Friday, April 1, 2011

Reagan , Col North, the Contras and Me

Reagan, Colonel North, the Contras and Me

It was 1984/5.  I was in the food business with my brother-in-law Bob.  We had started to import shrimp and lobster tails from Ecuador.

We never knew how much was coming.  The contact in Ecuador would ship us whatever the big boys didn’t take on a particular shipment (read “fell off the truck”).   It would be flown up on an airline that only operated 2 days a week from Guayaquil, Ecuador and it would take off early evening and arrive in Miami sometime after midnight.

We would get a call around 5 PM saying the shipment was coming that night and then it was up to us to figure out when to get it.  The problem was no-one was around at the airline office after 6PM who spoke English.  We would try to get an estimate from the person alerting us and then go down to Miami to pick up the order.

Bob and I would go in 2 station wagons.  We would stop at a topless bar where we knew the bartender.  This bar was owned by a guy in Fort Lauderdale who we delivered food to for his location in Fort Lauderdale.  We knew the bartender from the Fort Lauderdale location.  She had been transferred to the Miami location.

We would stop because it was right next to the Miami Airport; and with the bartender’s help, we could get someone who spoke Spanish and English, to call the airline and see if the plane had landed yet.   This would usually be at 2-4AM.

We really did go there for the plane and not the entertainment.

Once we got word the plane had landed we would proceed to the tarmac area where the plane was parked.  We would locate the forklift operator and give him $20 to take our shipment off first so we could get out of there.

These times were the height of the “Drug Wars” in Miami.  Miami Vice was the most popular program on TV.  We were caught up in the hysteria.

Customs routinely searched every shipment that came into Miami after 12 midnight for drugs.  They were particularly suspicious of us because:

1.         We arrived in station wagons with coolers instead of tractor trailers with refrigeration.
2.         We were getting relatively small quantities and the forklift guy was unloading us first
3.         We stuck out like sore thumbs.

We were routinely searched, both ourselves and the cartons.  

One time I thought this female agent was going to shoot us because we went on the tarmac before she had cleared the shipment.
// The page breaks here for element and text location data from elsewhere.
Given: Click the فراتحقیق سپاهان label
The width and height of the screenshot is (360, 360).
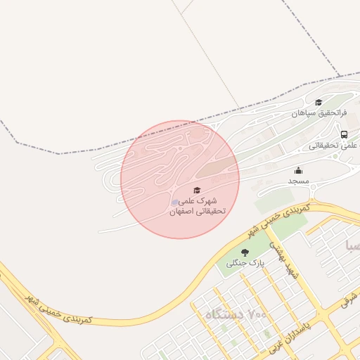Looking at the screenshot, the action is tap(320, 112).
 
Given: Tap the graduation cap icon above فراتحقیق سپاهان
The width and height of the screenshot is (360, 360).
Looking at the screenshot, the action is tap(319, 103).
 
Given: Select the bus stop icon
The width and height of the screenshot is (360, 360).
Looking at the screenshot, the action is tap(344, 134).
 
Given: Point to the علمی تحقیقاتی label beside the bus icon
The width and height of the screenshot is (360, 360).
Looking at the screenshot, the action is tap(333, 146).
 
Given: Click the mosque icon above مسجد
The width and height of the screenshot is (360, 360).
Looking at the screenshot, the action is tap(298, 170).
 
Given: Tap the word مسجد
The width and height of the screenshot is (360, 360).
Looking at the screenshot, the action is tap(298, 181).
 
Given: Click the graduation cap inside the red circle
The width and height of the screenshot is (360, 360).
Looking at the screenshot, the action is tap(197, 191).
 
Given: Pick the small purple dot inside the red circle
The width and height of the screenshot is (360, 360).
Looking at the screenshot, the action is tap(175, 202).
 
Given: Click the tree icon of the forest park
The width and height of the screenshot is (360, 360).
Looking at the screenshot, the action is tap(245, 252).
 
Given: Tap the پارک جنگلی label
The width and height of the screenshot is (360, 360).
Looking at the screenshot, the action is tap(241, 264).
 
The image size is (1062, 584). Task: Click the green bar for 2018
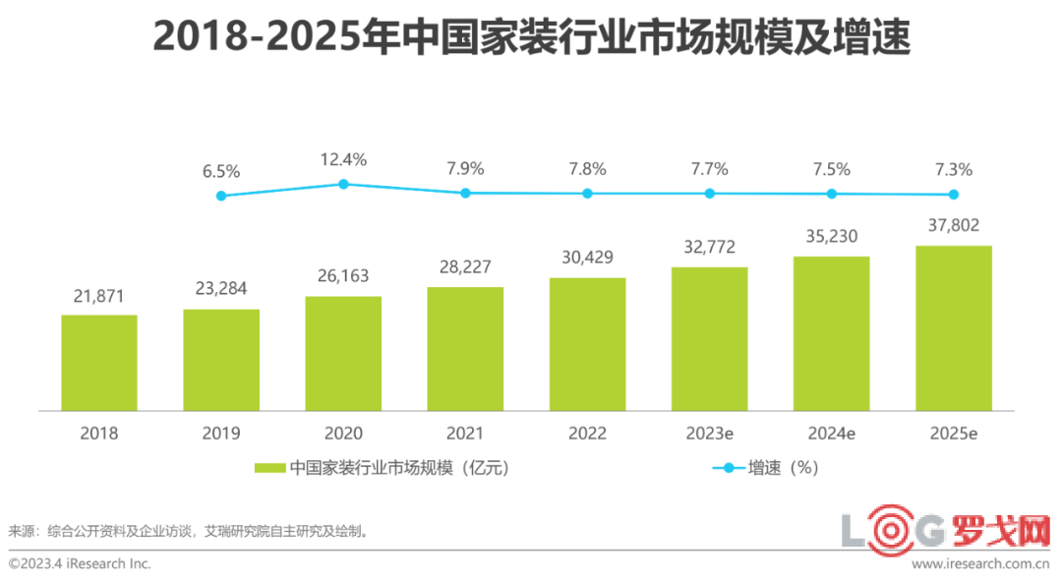(x=99, y=363)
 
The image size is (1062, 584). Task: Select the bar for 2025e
(x=953, y=328)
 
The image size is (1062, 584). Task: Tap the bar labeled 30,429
(x=587, y=344)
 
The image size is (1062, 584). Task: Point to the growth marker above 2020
(x=343, y=184)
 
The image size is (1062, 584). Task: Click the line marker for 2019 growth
(x=221, y=196)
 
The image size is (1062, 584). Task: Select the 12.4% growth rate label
(x=343, y=159)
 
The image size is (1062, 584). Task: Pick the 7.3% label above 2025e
(x=953, y=170)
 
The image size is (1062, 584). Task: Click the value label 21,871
(x=99, y=296)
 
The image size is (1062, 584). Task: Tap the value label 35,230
(x=831, y=236)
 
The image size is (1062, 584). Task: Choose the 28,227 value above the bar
(x=465, y=267)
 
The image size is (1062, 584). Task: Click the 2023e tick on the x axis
(x=709, y=434)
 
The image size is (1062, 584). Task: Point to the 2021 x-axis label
(x=465, y=434)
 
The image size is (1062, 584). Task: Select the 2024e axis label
(x=831, y=434)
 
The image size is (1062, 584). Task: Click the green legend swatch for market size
(x=269, y=468)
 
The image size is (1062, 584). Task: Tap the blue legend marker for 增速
(x=729, y=468)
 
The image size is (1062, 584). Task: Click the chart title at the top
(x=532, y=39)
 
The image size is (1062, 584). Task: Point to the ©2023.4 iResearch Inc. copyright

She had me braced against the wall and then ordered me off the tarmac.

 Fortunately no drugs were ever shipped with our stuff. 

Unfortunately we never saw the same customs agents twice so they went through the whole routine with us each time.
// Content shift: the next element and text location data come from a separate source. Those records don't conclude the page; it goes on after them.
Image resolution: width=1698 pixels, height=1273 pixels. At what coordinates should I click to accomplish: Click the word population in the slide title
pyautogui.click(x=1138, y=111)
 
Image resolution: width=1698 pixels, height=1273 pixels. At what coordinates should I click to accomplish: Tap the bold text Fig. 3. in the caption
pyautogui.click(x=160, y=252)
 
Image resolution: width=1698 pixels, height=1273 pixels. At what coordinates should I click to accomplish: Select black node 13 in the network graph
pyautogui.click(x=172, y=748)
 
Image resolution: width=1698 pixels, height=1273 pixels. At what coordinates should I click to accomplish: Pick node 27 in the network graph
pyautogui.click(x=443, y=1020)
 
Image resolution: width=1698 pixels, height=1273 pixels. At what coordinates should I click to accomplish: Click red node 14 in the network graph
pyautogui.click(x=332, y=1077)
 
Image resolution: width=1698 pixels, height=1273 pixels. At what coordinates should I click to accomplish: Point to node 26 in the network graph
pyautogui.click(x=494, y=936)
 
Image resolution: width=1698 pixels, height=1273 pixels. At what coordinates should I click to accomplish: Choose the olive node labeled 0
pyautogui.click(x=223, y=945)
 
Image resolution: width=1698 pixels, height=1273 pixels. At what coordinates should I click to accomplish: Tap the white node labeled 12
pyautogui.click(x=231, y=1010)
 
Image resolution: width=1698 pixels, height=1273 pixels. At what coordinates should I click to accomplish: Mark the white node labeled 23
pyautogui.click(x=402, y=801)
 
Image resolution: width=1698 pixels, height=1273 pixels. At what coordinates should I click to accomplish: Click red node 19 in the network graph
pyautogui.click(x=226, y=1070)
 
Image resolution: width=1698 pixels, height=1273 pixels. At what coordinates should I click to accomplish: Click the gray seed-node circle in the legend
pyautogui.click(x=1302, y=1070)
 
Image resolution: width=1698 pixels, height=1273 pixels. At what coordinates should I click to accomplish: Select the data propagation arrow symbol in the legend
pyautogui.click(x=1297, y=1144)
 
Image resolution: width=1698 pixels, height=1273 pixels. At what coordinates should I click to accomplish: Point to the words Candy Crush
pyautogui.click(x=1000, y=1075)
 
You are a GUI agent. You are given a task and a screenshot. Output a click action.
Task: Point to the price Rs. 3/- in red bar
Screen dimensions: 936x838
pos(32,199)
We did this about every three weeks for several months.

On one particular occasion, we arrived at the topless bar and had someone call the airline.  We were told the airport was shut down because of a hazardous chemical spill at the tarmac area adjoining where our shipment was.  The shipment had already been cleared by customs and was sitting on the tarmac melting.

It was July, 90 degrees and humid.

This was disastrous.

We got the guy to tell us there was another gate further down the road that we might try.  Bob and I proceeded to that gate.
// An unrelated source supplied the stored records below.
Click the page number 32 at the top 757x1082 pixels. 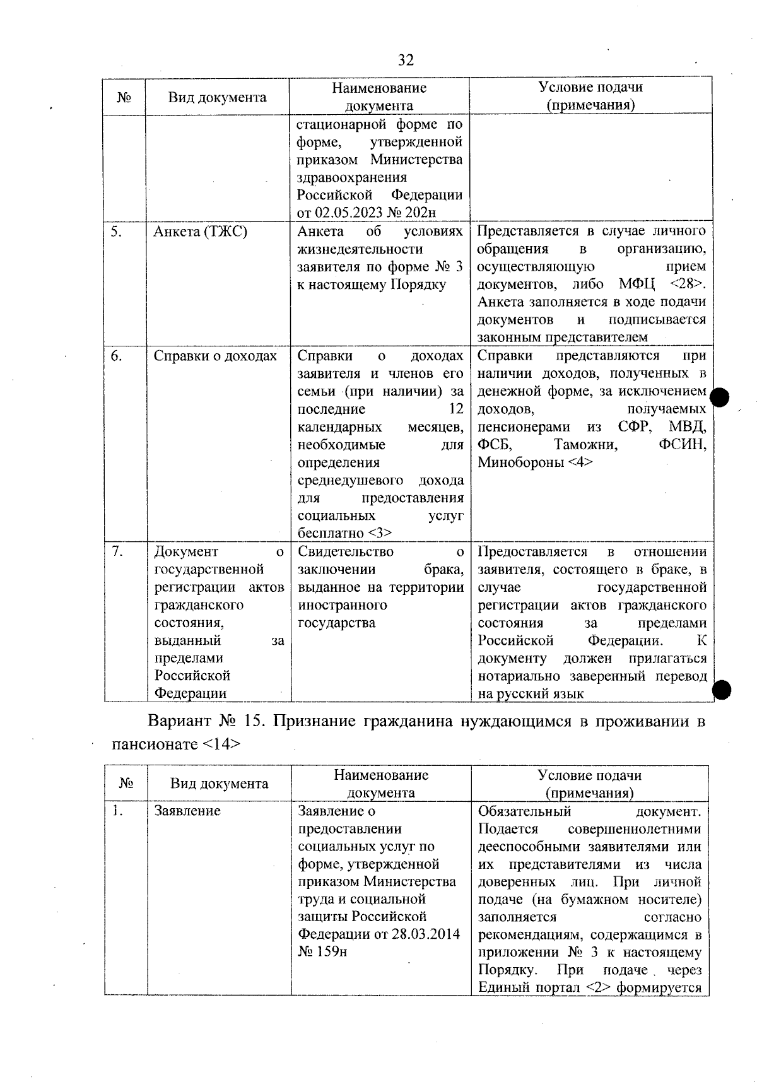click(406, 60)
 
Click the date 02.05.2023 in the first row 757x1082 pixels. click(359, 213)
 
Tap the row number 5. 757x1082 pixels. click(115, 232)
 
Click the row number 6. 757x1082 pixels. click(116, 356)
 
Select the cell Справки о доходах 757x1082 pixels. click(215, 356)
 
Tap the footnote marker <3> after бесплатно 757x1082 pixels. click(379, 533)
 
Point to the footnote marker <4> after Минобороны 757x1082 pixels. click(580, 462)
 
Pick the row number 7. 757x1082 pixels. click(116, 552)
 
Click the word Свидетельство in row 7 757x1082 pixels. click(345, 552)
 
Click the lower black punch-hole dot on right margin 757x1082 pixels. click(722, 690)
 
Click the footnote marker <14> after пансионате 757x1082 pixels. click(221, 744)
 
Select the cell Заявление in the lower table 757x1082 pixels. click(187, 811)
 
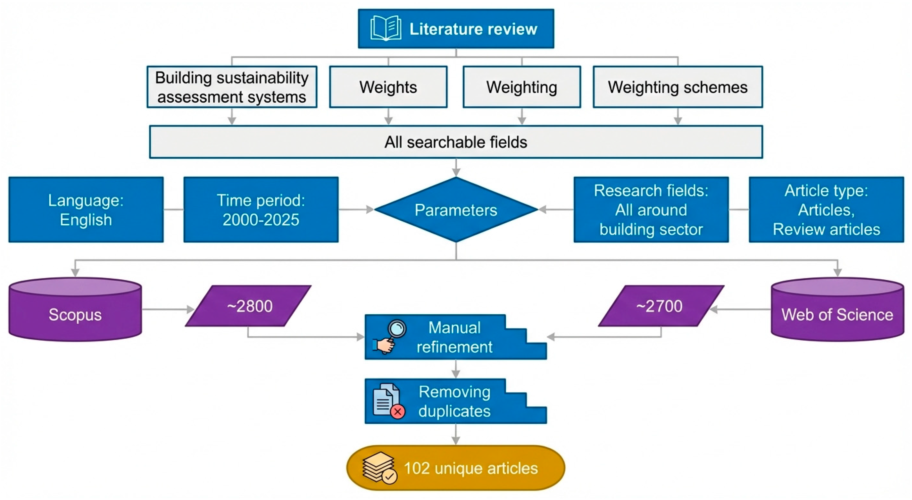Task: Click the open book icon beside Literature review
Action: coord(386,28)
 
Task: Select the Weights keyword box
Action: coord(388,87)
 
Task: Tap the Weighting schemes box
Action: coord(678,87)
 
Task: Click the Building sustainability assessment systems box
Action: coord(232,87)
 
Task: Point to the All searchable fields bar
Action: coord(456,142)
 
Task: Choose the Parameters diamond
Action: coord(456,210)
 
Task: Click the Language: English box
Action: coord(86,210)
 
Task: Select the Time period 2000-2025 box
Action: coord(261,210)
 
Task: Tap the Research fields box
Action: coord(651,210)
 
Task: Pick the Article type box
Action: coord(826,210)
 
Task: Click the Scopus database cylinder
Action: coord(75,310)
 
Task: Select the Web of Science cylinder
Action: coord(837,310)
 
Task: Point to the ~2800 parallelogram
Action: coord(248,306)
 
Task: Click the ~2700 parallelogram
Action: coord(661,306)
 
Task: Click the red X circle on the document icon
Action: coord(398,411)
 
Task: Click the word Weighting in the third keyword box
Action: coord(521,88)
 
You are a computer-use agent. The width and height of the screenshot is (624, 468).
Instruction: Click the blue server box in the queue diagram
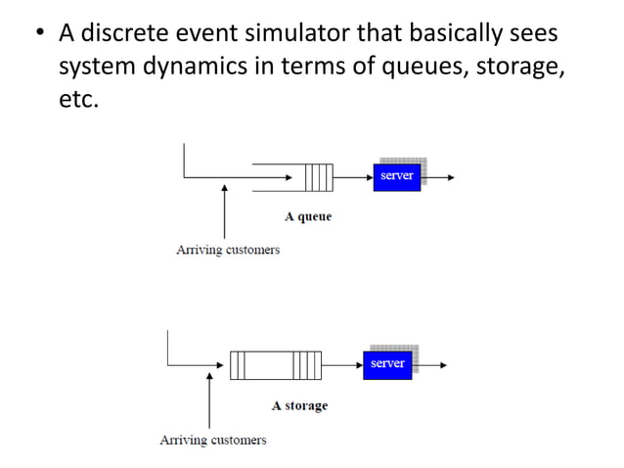(x=396, y=176)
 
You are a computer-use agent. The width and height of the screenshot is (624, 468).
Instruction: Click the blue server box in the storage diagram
(x=387, y=364)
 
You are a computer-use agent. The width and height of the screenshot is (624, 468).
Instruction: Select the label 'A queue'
(x=308, y=216)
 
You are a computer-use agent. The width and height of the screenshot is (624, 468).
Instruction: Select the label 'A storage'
(x=299, y=405)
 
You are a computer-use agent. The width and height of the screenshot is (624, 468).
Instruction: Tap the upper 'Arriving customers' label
(x=227, y=250)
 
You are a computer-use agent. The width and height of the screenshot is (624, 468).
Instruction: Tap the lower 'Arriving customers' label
(x=212, y=440)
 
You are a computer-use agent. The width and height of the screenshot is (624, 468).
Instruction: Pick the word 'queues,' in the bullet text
(x=421, y=69)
That particular gate was a customs gate, manned by a customs agent.  We approached the gate and the agent came out to see what we were doing there, it was a restricted area.

We explained our problem to him and begged him to let us in to pick up our shipment before it melted all over the tarmac and was ruined.

Unbelievably he agreed to let us in.  We would have to exit via the same gate and we agreed to give him 10 lbs of frozen shrimp.

We entered the gate and turned down the wide road that led toward the tarmac we wanted. 

Planes were landing and turning onto the road we were on.  It was very disconcerting.  Why were they so close to us???

We were on a taxi way!

We managed to make it to the tarmac where our shrimp were waiting.  The whole plane had been unloaded and the cargo sitting on the tarmac melting.  The airline workers were amazed to see us.  The airport was supposed to be quarantined.  They were also somewhat surprised at the route we had gotten in by.  I don’t think cars are allowed on the taxi way.

We loaded our shrimp, turned back on the taxi way and made it back to the customs gate.  We paid our “toll” and left the airport.

We got a couple of more shipments after that and then they stopped.  We never found out why.

About 7 years ago, I read in the newspaper that some one had uncovered some CIA documents that talked about the CIA, Reagan and Colonel North shipping weapons to the Contras in South America.  They used an airline out of Miami to do so. 

They would make clandestine flights late at night.  The story went on to say how the CIA would shut down the area of the airport where they were loading the plane with arms so as to be undetected.  The airline they were using was right next to the tarmac area we used.  In fact it was the area that was shut down that July night for a “hazardous material” spill.

Coincidence, I think not.

Glad to know we did our part to fight the Godless Commie’s.